I am not understanding how is the transition probability matrix of the following example constructed.
Suppose that whether or not it rains today depends on previous weather conditions through the last two days. Specifically, suppose that if it has rained for the past two days, then it will rain tomorrow with probability $0.7$; if it rained today but not yesterday, then it will rain tomorrow with probability $0.5$; if it rained yesterday but not today, then it will rain tomorrow with probability $0.4$; if it has not rained in the past two days, then it will rain tomorrow with probability $0.2$.
Let
state $0$ if it rained both today and yesterday,
state $1$ if it rained today but not yesterday,
state $2$ if it rained yesterday but not today,
state $3$ if it did not rain either yesterday or today.
The preceding would then represent a four-state Markov chain having a transition
probability matrix
$$P=
\begin{bmatrix}
0.7 & 0 & 0.3 & 0 \\
0.5 & 0 & 0.5 & 0 \\
0 & 0.4 & 0 & 0.6 \\
0 & 0.2 & 0 & 0.8 \\
\end{bmatrix}.
$$
Why is $P_{10}=0.5$ ? As the 2nd row corresponding to state $1$ represents it rained today but not yesterday, can't i assign the $0.5$ in $P_{11}$ or in $P_{13}$ ?
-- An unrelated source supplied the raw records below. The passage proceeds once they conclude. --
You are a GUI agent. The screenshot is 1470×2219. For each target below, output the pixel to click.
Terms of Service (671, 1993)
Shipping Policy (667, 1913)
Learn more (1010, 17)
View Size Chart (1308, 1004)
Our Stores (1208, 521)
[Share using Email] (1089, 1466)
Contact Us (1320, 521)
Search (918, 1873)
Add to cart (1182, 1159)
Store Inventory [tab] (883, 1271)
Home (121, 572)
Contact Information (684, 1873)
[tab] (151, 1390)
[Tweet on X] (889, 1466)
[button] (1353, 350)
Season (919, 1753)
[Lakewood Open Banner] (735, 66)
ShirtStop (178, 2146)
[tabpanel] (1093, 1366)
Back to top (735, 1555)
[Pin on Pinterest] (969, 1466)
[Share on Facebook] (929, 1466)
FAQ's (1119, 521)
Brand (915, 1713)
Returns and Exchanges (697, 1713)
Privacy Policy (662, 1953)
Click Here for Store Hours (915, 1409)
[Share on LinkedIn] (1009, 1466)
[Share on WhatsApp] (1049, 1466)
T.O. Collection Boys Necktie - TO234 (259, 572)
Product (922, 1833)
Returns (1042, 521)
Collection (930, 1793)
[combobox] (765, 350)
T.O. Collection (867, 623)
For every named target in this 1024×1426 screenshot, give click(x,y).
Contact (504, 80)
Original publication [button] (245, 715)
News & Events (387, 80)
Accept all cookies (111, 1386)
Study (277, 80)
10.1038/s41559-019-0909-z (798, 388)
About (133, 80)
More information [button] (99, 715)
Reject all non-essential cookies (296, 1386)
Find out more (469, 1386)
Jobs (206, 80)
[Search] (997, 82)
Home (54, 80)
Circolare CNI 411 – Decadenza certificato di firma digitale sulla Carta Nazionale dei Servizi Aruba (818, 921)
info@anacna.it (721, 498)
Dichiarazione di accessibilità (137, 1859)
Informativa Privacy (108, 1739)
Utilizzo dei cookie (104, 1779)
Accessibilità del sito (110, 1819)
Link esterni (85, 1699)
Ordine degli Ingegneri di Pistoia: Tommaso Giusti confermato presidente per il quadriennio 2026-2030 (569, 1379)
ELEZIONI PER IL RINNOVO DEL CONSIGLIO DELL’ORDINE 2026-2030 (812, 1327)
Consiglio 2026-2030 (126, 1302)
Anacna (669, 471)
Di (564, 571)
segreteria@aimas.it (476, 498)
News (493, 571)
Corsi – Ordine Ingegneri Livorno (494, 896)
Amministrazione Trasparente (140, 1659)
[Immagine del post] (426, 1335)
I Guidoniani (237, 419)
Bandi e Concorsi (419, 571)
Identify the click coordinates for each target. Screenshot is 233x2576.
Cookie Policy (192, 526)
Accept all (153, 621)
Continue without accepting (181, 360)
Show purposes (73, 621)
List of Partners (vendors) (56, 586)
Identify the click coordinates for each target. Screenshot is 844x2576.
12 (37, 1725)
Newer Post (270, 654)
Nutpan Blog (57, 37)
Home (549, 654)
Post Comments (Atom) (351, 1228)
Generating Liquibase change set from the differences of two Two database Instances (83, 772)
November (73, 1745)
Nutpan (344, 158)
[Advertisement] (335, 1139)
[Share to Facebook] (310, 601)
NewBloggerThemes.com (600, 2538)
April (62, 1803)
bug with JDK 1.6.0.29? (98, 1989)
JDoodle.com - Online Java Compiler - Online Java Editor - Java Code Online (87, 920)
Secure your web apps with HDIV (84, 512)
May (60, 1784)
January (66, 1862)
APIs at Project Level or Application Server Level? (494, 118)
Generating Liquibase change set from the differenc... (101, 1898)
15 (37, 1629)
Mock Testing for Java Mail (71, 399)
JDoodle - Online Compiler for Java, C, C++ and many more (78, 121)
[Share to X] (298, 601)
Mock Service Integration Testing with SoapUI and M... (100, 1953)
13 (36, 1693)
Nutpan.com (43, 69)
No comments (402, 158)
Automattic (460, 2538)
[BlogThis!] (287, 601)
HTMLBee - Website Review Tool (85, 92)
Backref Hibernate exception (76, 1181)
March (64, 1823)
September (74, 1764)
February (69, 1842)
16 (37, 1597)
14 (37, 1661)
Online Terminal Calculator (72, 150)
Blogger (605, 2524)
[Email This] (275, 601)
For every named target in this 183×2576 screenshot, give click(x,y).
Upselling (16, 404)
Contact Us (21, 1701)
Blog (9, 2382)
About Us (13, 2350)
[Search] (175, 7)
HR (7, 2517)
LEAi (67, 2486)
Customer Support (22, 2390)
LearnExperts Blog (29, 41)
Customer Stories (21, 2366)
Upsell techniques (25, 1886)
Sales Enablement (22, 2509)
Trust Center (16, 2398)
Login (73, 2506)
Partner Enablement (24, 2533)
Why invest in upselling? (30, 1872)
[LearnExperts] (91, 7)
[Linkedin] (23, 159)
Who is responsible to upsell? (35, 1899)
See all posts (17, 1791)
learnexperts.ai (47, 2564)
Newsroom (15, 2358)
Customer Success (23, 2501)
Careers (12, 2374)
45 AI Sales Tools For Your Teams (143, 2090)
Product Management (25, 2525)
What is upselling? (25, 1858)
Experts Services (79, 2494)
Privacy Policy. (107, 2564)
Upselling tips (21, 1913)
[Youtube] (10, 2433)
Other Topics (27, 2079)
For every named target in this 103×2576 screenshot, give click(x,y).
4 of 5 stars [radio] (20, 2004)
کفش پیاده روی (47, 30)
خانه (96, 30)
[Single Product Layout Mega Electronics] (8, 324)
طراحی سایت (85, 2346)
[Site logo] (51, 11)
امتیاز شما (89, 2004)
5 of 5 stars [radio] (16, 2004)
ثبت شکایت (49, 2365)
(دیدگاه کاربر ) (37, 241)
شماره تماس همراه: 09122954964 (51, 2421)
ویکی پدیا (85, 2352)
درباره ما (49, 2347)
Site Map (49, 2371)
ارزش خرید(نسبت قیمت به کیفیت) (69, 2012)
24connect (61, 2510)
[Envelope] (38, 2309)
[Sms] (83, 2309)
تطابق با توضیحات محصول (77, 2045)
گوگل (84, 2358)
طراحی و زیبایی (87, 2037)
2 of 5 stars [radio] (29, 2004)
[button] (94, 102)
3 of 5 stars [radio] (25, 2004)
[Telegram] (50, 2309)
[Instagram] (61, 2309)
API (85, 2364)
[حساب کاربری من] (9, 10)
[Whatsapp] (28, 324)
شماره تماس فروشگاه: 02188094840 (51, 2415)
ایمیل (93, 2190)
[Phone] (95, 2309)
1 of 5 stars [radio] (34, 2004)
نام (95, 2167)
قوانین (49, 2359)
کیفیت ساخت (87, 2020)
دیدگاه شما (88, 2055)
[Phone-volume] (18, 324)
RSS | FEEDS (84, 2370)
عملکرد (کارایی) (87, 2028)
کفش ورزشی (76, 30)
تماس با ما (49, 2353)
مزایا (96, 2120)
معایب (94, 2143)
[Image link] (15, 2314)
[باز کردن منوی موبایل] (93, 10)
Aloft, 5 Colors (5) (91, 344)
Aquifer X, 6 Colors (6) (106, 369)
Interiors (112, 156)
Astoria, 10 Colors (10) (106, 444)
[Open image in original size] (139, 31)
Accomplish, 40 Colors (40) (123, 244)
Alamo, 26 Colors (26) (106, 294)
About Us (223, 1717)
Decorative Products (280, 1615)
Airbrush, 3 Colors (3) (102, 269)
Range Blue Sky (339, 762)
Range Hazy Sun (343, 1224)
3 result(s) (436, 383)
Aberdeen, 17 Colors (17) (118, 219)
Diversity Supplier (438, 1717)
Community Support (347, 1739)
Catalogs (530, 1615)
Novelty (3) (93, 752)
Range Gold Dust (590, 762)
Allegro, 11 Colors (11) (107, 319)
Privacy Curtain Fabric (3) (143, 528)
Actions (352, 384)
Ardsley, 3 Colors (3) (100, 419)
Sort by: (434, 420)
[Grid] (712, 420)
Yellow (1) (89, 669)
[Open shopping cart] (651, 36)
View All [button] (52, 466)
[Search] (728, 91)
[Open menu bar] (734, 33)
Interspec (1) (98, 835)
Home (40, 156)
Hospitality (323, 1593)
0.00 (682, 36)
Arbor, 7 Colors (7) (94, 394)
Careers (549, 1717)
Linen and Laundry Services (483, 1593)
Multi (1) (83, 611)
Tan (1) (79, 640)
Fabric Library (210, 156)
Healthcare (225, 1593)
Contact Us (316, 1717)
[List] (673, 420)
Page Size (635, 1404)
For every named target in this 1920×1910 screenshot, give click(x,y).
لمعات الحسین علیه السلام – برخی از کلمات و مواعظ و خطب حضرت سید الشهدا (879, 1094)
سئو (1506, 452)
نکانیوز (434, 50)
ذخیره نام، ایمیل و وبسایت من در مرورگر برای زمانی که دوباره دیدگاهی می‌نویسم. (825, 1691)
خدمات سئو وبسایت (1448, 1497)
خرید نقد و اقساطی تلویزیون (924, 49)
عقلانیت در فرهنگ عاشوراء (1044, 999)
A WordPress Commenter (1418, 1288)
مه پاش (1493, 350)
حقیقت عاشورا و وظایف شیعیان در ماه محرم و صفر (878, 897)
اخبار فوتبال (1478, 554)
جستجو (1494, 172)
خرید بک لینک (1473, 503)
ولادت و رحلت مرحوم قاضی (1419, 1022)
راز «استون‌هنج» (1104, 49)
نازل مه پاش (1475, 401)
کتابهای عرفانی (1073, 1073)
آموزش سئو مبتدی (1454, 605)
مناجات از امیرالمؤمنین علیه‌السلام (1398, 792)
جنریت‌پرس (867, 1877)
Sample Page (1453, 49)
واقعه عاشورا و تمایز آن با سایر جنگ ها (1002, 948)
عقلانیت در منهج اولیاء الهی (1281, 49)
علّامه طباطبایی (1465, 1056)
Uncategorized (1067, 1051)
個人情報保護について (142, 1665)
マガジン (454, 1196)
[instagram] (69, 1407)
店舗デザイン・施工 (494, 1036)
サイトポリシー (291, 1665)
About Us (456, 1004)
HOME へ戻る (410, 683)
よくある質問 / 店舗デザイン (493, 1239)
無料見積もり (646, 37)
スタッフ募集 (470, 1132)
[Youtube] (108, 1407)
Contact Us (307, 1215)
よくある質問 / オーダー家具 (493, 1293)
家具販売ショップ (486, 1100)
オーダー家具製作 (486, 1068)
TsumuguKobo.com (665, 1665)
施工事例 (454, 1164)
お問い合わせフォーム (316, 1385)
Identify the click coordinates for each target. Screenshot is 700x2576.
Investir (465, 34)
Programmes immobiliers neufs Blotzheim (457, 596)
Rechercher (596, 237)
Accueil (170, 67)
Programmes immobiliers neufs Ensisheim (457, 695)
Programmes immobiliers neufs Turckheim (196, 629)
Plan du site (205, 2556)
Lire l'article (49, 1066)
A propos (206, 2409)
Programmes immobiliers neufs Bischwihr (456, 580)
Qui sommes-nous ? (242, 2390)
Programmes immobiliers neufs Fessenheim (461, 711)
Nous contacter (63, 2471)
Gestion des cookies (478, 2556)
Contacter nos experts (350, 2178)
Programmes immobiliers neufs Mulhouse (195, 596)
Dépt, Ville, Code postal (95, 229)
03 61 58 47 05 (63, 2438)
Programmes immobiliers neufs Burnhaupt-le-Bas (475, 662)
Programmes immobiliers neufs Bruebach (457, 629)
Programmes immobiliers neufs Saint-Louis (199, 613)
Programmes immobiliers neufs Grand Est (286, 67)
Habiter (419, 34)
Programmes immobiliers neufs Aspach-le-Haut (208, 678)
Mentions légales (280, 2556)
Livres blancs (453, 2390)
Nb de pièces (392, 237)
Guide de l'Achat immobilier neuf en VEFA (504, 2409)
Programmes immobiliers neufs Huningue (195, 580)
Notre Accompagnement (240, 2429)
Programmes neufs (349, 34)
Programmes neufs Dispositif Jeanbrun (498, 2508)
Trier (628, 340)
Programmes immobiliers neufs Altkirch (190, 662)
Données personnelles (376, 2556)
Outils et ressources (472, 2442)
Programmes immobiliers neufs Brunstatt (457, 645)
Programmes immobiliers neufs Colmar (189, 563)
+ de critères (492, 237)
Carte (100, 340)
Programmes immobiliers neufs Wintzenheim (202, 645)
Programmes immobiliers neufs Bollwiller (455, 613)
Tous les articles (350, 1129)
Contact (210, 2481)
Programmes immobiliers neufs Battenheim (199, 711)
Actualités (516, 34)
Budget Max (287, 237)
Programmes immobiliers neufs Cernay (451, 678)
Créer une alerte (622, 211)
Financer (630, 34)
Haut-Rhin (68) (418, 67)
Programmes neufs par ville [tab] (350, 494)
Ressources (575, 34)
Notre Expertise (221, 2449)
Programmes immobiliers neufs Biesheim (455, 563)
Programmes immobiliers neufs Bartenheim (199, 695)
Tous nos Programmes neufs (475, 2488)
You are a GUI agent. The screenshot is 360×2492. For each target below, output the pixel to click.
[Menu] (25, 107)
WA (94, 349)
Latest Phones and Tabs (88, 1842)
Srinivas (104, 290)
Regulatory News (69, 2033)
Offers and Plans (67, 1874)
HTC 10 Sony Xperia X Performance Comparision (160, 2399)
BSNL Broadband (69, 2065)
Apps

$\bullet$ Second portion of the example is : Given that it rained on Monday and
Tuesday, what is the probability that it will rain on Thursday?
For solving this we have to compute two-step transition matrix. But if I were asked to find the probability that it will rain on Friday, would I have to compute three-step transition matrix ? Will I count the step from Tuesday?
And the book says that rain on Thursday is equivalent to the process being in either state $0$ or state $1$. Why it is not other states rather than state $0$ or state $1$?
Best Answer
First part:
Let $a,b,c$ represent $3$ consecutive days. Since we are in state $1$, that means we have the sequence $(a,b) = \text{(no rain, rain)}$. In order to jump onto state $0$, there must hold $(b,c) = \text{(rain, rain)}$. Then we have the sequence $(a,b,c) = \text{(no rain, rain, rain)}$. According to the assumptions, starting from $(a,b)$ we can reach $c$ with probability $p=0.5$.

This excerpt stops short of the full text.